» **What you should do**
What lines below include the word "wire"? Copy each one.

» **Supplied data**
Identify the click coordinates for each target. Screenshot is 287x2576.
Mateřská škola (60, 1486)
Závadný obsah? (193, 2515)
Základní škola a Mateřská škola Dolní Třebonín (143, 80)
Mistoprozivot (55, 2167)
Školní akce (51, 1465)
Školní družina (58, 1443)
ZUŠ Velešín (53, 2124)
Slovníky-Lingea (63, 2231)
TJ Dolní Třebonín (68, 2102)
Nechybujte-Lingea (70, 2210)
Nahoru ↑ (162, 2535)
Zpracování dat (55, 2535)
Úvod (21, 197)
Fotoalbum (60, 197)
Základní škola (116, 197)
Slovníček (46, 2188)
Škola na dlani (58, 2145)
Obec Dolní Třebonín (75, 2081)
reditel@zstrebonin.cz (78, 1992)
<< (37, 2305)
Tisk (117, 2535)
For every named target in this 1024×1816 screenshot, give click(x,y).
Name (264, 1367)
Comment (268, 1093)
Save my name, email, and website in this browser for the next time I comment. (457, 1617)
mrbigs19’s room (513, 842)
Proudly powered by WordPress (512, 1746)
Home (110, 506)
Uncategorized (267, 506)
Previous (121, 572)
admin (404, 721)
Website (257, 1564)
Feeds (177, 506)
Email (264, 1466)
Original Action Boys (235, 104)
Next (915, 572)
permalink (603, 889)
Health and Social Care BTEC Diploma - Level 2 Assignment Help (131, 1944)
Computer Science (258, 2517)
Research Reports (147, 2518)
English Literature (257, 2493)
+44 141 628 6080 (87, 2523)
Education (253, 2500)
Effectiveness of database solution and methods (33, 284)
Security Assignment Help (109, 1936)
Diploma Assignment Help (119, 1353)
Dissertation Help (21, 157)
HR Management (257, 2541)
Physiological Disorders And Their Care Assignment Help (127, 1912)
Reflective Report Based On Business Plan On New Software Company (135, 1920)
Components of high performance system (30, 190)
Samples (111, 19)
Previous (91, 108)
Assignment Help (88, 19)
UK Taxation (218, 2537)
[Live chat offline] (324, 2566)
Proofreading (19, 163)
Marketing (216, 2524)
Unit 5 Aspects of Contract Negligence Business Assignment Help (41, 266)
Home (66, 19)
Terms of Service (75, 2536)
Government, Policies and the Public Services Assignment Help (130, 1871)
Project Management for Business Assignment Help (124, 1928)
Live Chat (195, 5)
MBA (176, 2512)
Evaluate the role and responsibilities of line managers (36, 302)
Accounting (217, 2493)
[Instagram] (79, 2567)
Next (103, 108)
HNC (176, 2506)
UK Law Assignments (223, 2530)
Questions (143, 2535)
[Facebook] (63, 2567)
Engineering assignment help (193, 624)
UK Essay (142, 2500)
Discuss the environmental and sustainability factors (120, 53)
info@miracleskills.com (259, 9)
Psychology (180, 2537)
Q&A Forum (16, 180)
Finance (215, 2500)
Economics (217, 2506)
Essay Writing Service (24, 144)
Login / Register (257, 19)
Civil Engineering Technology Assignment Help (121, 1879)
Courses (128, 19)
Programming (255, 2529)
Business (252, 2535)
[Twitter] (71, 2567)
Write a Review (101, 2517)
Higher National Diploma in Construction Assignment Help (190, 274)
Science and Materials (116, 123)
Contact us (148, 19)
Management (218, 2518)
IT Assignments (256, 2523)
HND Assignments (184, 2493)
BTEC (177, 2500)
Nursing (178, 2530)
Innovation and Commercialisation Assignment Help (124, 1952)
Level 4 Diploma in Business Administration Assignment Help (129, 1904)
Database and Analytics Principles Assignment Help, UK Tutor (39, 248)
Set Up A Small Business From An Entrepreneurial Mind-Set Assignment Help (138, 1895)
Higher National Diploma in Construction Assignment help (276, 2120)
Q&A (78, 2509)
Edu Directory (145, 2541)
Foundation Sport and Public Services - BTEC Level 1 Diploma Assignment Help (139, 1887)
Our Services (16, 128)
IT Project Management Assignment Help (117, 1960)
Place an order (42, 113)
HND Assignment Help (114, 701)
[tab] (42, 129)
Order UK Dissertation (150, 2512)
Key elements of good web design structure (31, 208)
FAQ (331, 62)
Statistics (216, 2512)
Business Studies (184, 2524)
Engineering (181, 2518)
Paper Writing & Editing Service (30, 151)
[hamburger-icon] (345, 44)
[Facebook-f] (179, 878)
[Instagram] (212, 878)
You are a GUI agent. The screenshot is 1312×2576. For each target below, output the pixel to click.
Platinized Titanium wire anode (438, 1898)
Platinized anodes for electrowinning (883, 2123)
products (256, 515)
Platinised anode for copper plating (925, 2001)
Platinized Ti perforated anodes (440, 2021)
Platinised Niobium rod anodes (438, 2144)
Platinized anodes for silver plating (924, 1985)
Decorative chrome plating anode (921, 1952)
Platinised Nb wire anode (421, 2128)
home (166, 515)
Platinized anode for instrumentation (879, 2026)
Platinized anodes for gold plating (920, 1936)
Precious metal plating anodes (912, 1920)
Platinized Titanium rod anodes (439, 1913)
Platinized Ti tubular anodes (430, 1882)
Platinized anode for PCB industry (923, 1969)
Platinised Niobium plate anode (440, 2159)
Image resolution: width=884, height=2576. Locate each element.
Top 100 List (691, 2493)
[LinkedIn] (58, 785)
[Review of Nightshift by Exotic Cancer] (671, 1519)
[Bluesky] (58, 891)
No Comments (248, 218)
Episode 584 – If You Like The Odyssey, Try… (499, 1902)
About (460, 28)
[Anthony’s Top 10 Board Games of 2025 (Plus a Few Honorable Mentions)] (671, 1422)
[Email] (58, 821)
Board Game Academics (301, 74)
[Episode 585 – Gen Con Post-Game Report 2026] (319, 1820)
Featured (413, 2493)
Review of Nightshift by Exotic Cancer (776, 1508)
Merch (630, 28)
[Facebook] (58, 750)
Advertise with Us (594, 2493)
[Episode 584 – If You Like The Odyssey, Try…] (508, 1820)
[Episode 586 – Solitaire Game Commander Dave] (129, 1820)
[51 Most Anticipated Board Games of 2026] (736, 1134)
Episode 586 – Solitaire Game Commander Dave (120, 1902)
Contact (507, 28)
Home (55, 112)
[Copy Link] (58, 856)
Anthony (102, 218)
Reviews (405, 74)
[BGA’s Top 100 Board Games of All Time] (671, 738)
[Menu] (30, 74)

» **Written answer**
Platinized Titanium wire anode (438, 1898)
Platinised Nb wire anode (421, 2128)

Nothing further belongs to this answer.